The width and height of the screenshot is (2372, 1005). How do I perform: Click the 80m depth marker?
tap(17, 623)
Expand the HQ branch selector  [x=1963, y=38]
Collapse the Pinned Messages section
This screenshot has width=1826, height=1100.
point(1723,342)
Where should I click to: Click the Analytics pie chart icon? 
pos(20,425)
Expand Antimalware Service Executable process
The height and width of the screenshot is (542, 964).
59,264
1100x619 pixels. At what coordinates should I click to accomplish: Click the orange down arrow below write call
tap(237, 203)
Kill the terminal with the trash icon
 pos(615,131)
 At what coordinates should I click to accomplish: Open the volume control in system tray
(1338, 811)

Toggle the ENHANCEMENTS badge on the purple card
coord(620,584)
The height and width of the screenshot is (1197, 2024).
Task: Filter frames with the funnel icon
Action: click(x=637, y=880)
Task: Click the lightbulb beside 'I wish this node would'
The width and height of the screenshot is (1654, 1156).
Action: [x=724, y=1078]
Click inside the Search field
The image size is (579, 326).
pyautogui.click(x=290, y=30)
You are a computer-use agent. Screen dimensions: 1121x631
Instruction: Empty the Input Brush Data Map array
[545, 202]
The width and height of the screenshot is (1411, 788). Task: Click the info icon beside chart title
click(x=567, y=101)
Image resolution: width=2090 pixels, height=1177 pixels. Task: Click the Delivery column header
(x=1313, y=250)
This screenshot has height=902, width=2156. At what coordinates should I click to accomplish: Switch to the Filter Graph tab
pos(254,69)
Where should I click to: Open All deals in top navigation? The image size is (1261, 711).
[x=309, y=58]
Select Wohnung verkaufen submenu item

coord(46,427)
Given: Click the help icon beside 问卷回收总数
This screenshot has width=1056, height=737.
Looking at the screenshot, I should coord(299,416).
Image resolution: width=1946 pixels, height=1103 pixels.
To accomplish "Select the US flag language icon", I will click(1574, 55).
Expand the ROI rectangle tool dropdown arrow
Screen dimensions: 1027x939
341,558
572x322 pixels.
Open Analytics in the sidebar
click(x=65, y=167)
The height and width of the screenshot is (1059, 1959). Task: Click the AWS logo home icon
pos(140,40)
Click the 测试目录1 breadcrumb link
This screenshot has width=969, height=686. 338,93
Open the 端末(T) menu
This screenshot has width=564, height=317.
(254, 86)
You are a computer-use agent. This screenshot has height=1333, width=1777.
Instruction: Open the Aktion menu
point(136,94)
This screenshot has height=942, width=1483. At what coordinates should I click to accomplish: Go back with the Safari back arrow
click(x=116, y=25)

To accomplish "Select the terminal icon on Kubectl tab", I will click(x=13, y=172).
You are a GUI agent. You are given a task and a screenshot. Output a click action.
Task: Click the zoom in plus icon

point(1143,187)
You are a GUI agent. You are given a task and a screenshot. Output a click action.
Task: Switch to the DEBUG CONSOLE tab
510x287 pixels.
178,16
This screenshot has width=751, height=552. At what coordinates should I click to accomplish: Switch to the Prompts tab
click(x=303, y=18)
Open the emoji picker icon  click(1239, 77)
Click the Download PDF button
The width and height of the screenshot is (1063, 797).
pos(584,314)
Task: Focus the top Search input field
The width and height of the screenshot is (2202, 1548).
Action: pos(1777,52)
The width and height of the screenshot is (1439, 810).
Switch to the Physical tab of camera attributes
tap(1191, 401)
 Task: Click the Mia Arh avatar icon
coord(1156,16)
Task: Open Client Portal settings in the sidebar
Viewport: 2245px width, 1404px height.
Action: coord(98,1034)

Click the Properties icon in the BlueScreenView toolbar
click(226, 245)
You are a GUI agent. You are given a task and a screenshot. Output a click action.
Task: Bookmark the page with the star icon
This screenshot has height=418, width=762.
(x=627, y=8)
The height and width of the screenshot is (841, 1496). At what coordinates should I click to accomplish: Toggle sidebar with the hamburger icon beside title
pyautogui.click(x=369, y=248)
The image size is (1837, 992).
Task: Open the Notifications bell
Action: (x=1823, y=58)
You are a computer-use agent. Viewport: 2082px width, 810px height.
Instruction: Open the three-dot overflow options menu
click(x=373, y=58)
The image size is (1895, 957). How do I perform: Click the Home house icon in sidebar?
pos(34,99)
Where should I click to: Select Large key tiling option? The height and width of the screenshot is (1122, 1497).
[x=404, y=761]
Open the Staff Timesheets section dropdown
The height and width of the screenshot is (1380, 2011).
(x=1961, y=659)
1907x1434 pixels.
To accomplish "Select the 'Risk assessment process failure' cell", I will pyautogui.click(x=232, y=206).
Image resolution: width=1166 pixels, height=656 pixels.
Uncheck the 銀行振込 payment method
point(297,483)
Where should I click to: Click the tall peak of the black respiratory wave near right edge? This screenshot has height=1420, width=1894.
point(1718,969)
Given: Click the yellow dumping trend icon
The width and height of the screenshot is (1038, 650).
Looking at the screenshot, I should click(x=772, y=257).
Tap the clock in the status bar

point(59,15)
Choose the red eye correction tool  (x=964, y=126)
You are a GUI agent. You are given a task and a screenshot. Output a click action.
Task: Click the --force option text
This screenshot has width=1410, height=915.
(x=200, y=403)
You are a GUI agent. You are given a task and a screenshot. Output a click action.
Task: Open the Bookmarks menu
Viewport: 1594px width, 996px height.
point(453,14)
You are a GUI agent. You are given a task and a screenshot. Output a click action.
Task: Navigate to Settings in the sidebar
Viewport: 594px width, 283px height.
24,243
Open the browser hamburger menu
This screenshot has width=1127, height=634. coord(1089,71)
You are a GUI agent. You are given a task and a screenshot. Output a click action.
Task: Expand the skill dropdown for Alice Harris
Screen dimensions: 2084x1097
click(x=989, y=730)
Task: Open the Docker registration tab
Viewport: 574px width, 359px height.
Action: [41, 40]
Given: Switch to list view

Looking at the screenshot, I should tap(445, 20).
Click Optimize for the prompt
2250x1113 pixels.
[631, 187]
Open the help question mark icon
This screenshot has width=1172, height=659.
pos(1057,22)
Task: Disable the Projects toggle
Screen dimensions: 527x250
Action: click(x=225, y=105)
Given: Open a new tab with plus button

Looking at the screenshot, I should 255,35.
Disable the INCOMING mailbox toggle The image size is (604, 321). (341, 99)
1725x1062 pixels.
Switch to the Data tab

**WORK INSTRUCTION:** From the line containing "Task: Disable the Projects toggle" to the final line of the entries, print every line exactly and nothing else.

**OUTPUT FOR THIS TASK:**
Task: Disable the Projects toggle
Screen dimensions: 527x250
Action: click(x=225, y=105)
Given: Open a new tab with plus button

Looking at the screenshot, I should 255,35.
Disable the INCOMING mailbox toggle The image size is (604, 321). (341, 99)
1725x1062 pixels.
Switch to the Data tab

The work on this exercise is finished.